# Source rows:
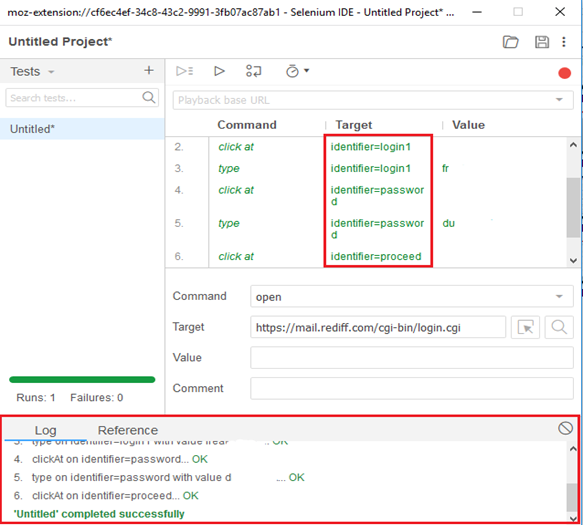Screen dimensions: 583x525
Task: Run the current test
Action: tap(219, 71)
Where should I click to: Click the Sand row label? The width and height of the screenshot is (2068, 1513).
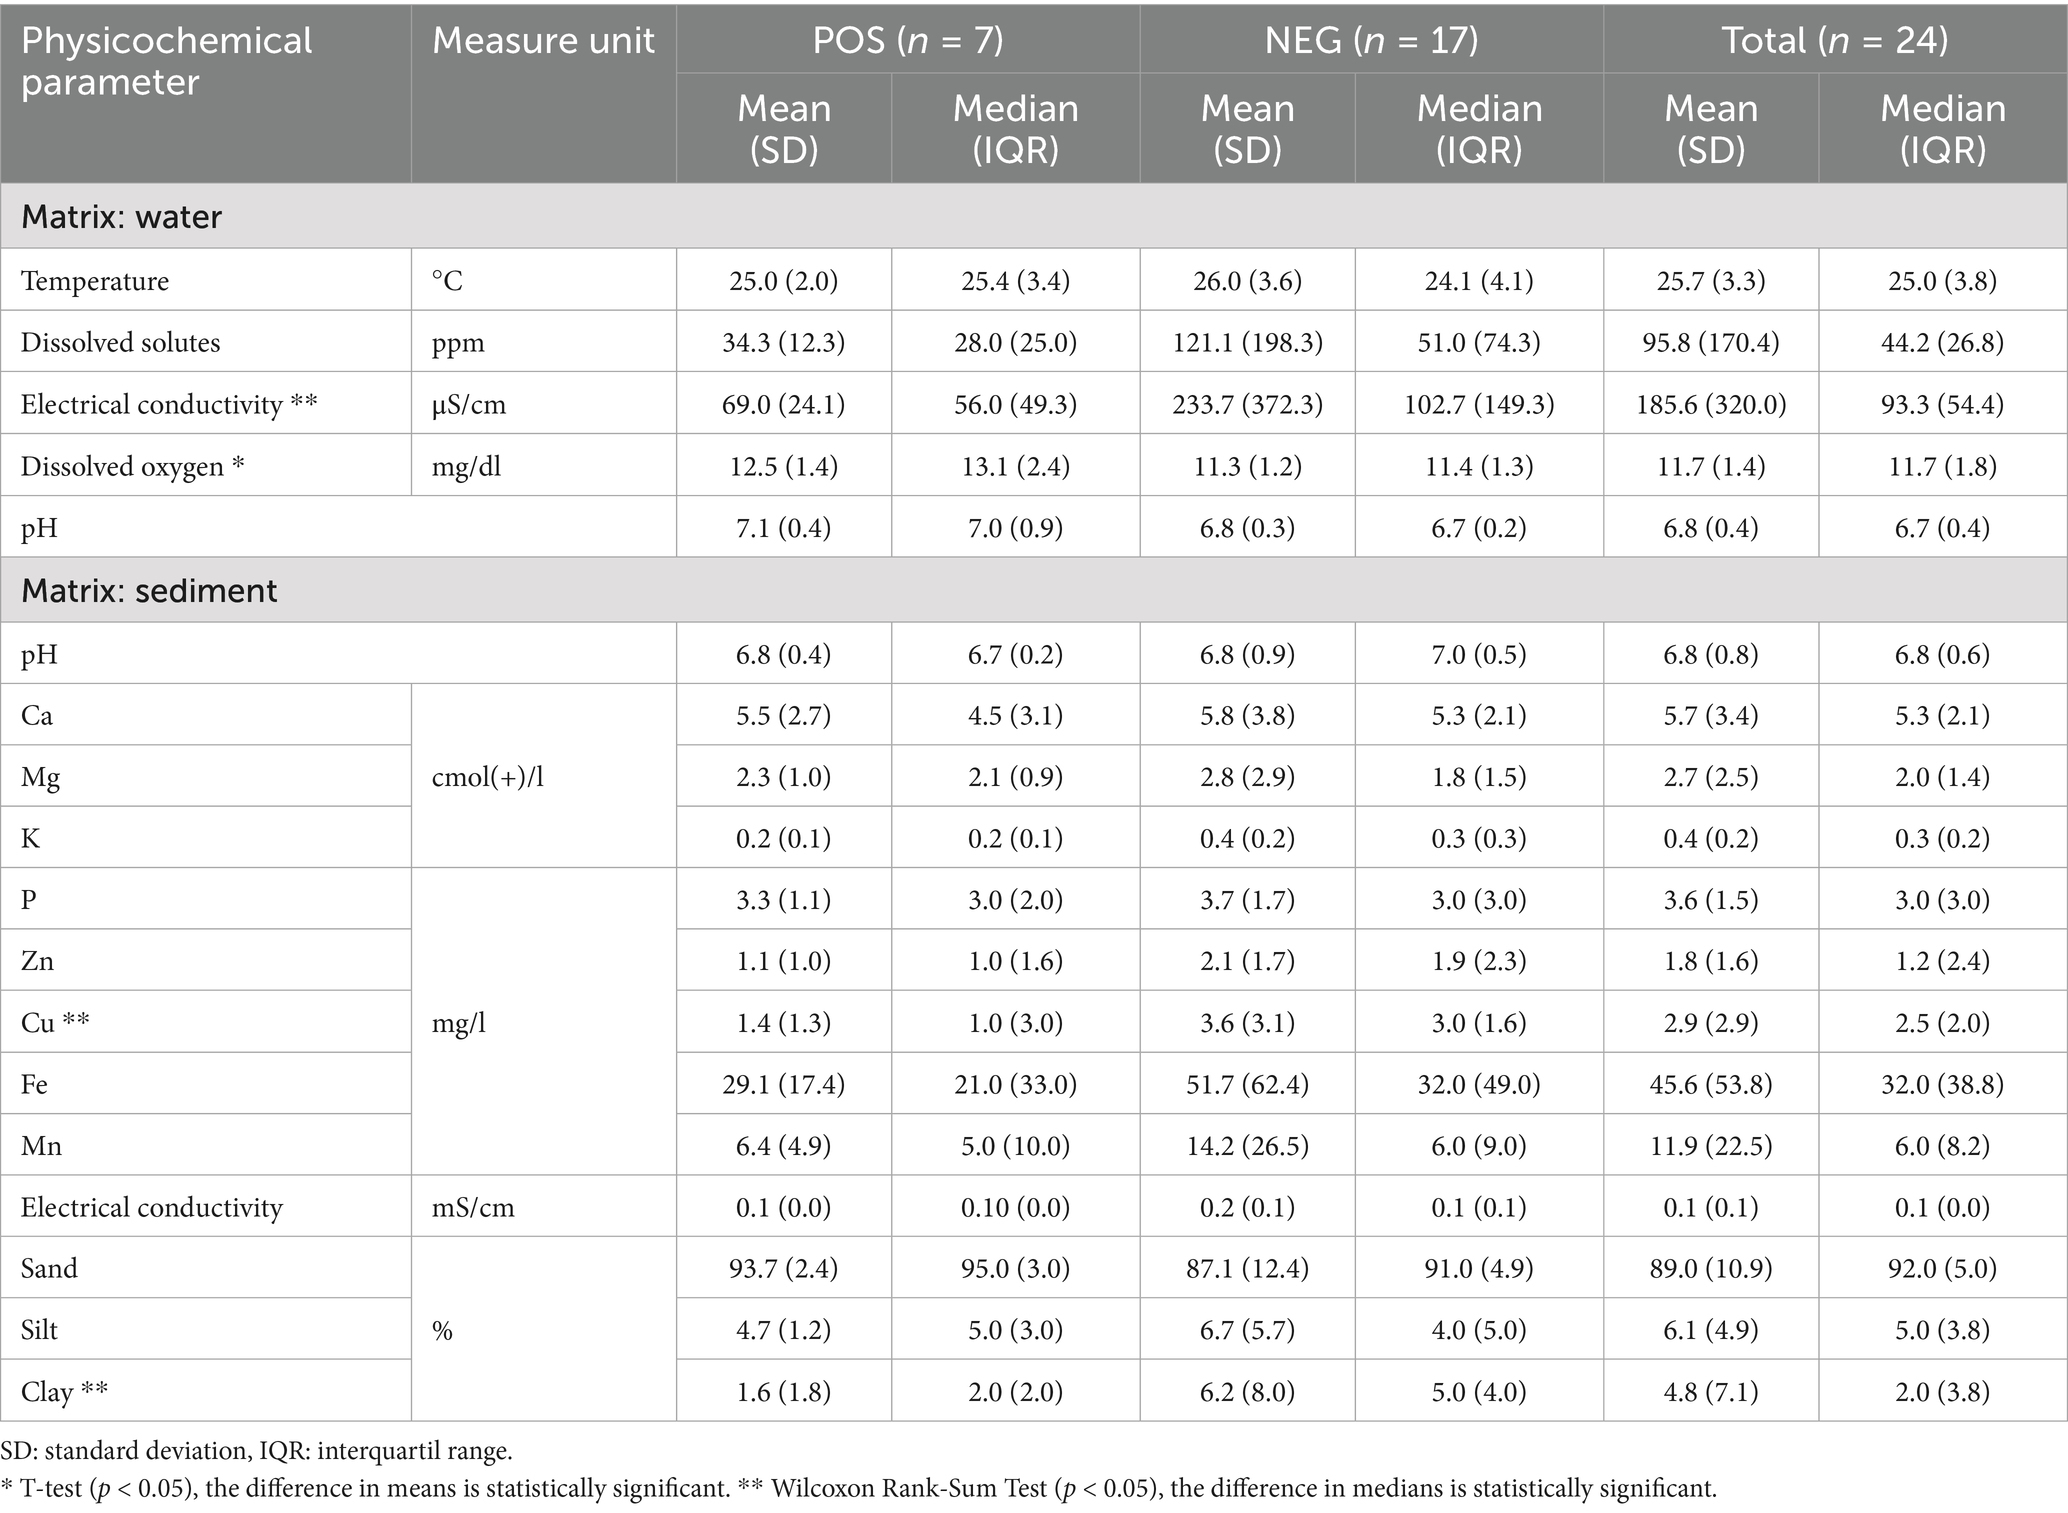(49, 1268)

# Problem to solve:
Copy out the rows above word for word, leaving out the pictures.

# Response to the exercise:
Screen dimensions: 583x525
Task: Run the current test
Action: tap(219, 71)
Where should I click to: Click the Sand row label? The width and height of the screenshot is (2068, 1513).
(49, 1268)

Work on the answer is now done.